Entries taken from a collection
-- Opening Marker --

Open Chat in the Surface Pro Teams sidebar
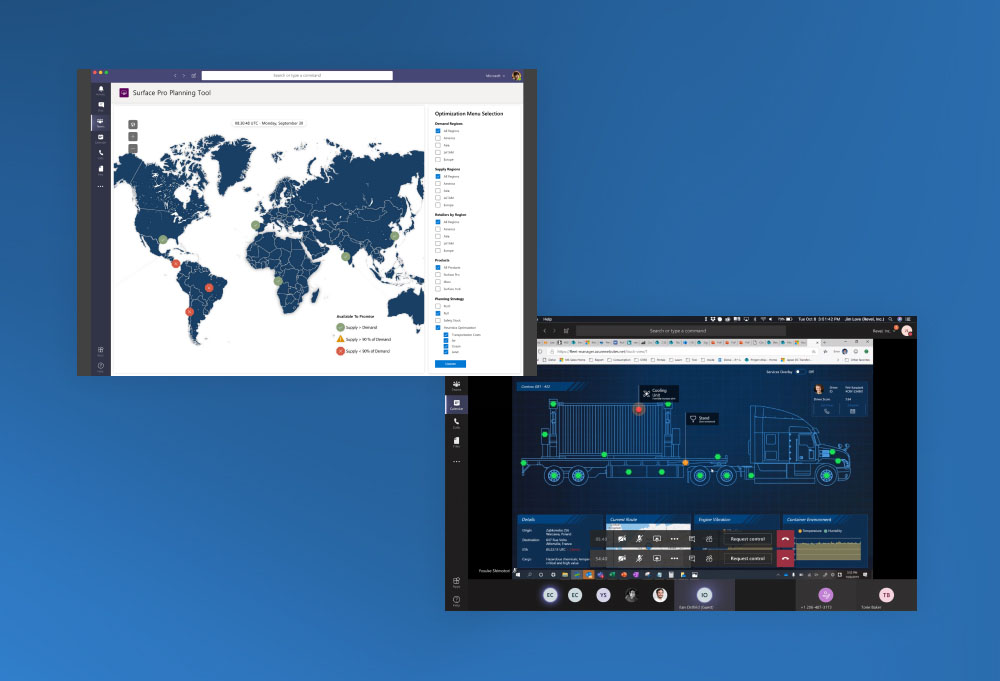click(x=100, y=105)
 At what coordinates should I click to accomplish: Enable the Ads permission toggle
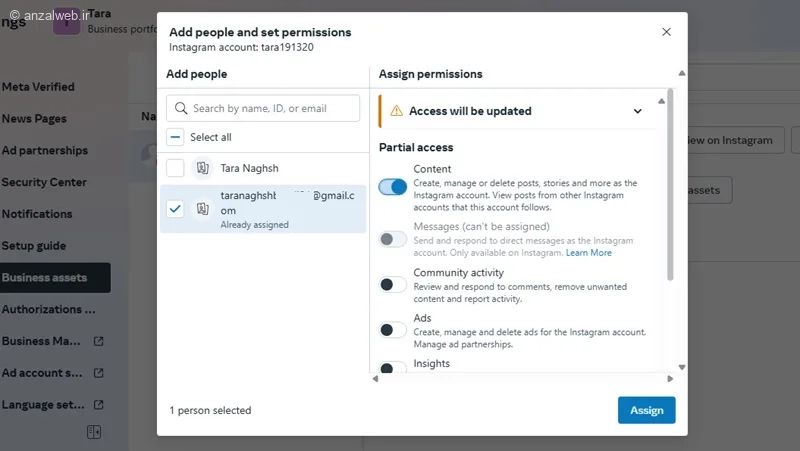393,330
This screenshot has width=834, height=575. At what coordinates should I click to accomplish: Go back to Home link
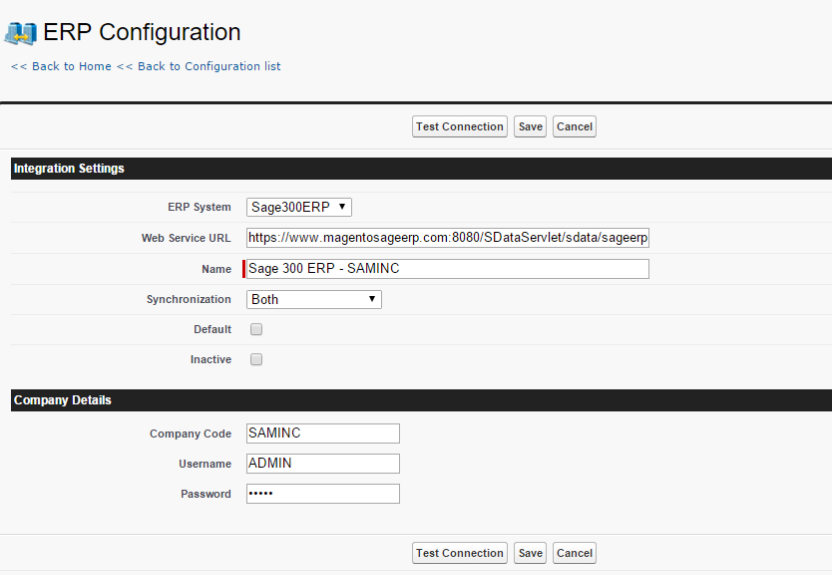(61, 66)
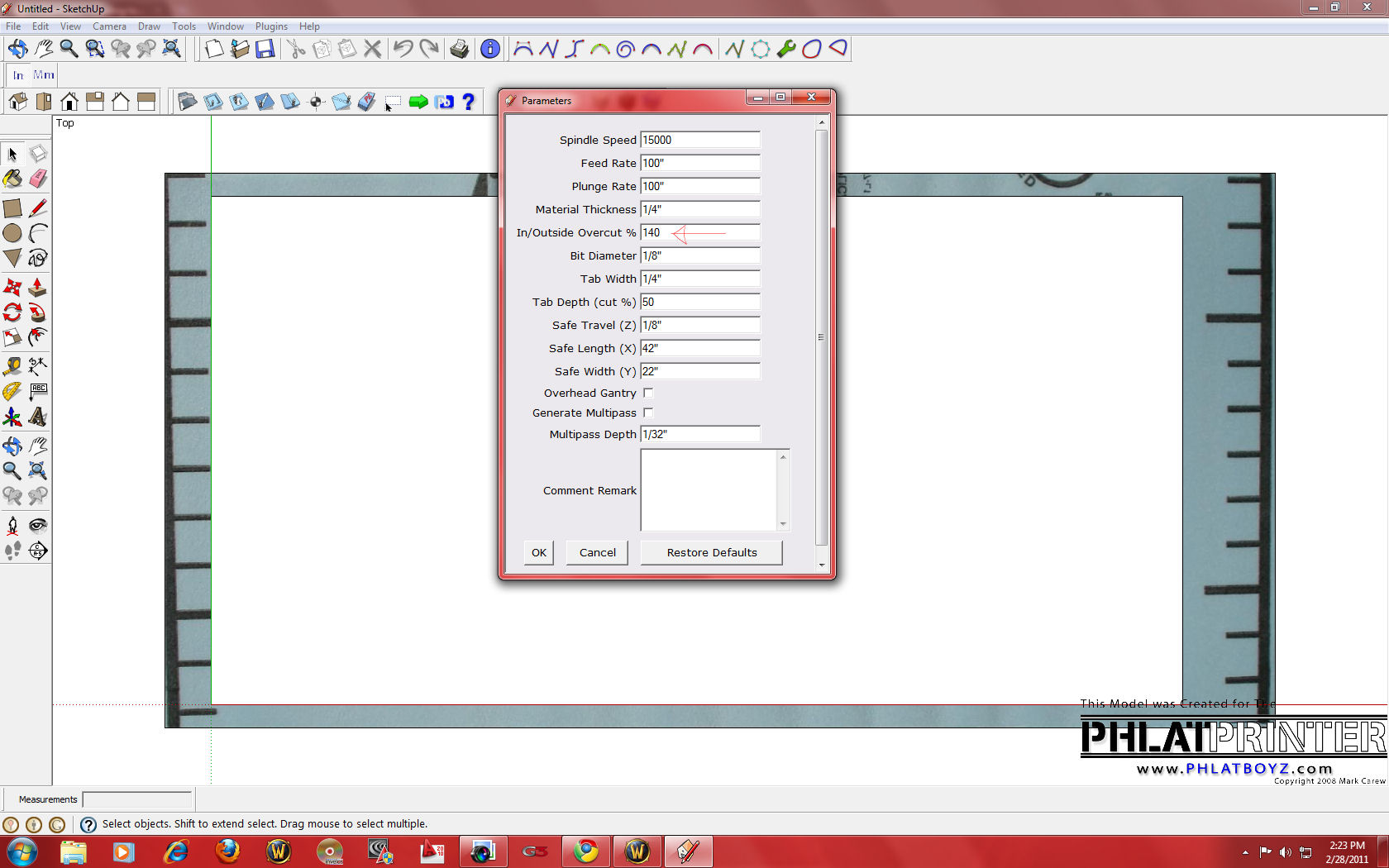Image resolution: width=1389 pixels, height=868 pixels.
Task: Select the Paint Bucket tool
Action: coord(12,179)
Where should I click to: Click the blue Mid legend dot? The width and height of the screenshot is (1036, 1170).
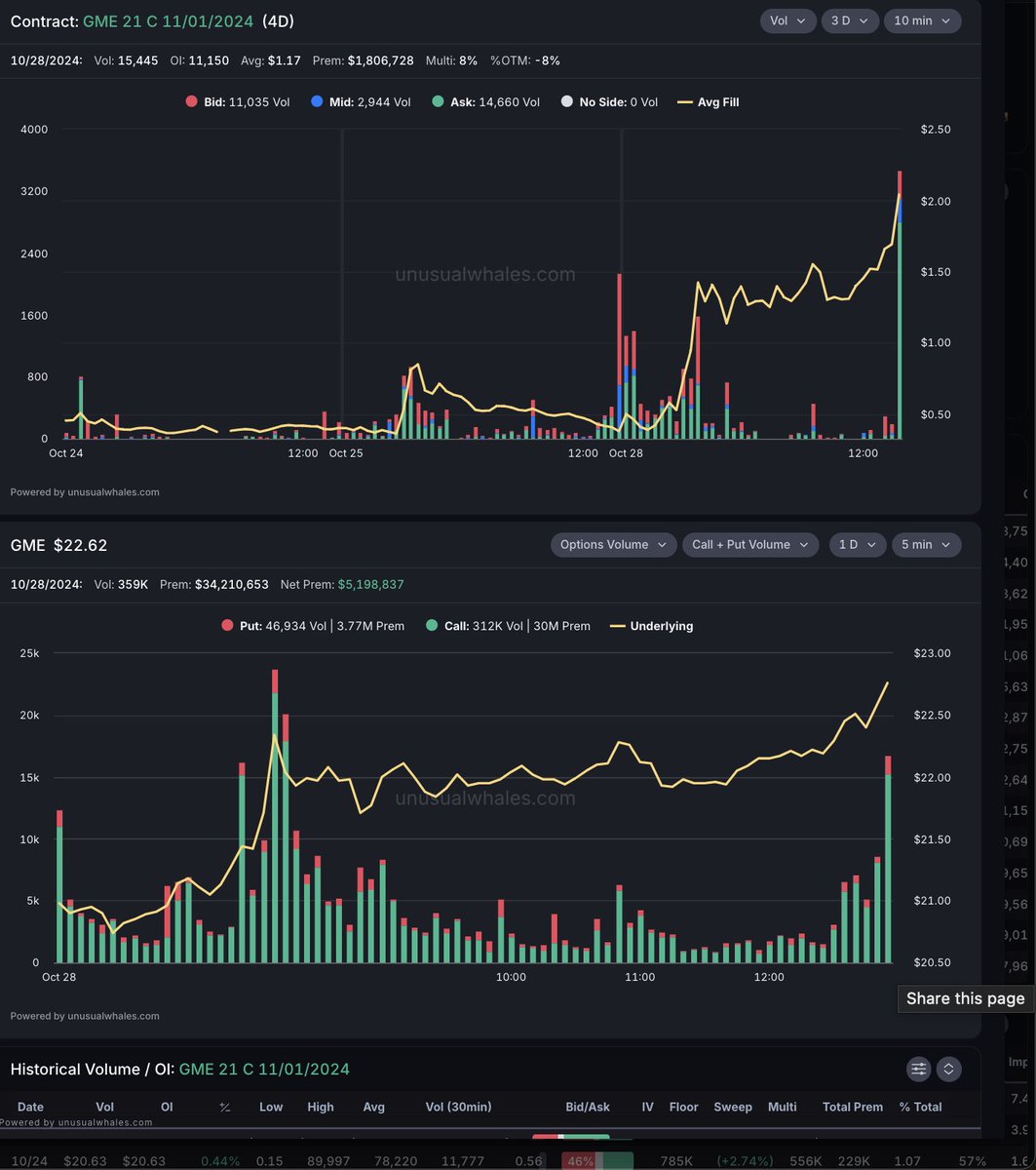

-- Closing Marker --

Task instructions
Text only, no pictures: copy every entry exactly.

Problem solution
Open Chat in the Surface Pro Teams sidebar
click(x=100, y=105)
 At what coordinates should I click to accomplish: Enable the Ads permission toggle
393,330
This screenshot has width=834, height=575. At what coordinates should I click to accomplish: Go back to Home link
(61, 66)
Image resolution: width=1389 pixels, height=868 pixels.
Task: Select the Paint Bucket tool
Action: coord(12,179)
Where should I click to: Click the blue Mid legend dot? The width and height of the screenshot is (1036, 1170).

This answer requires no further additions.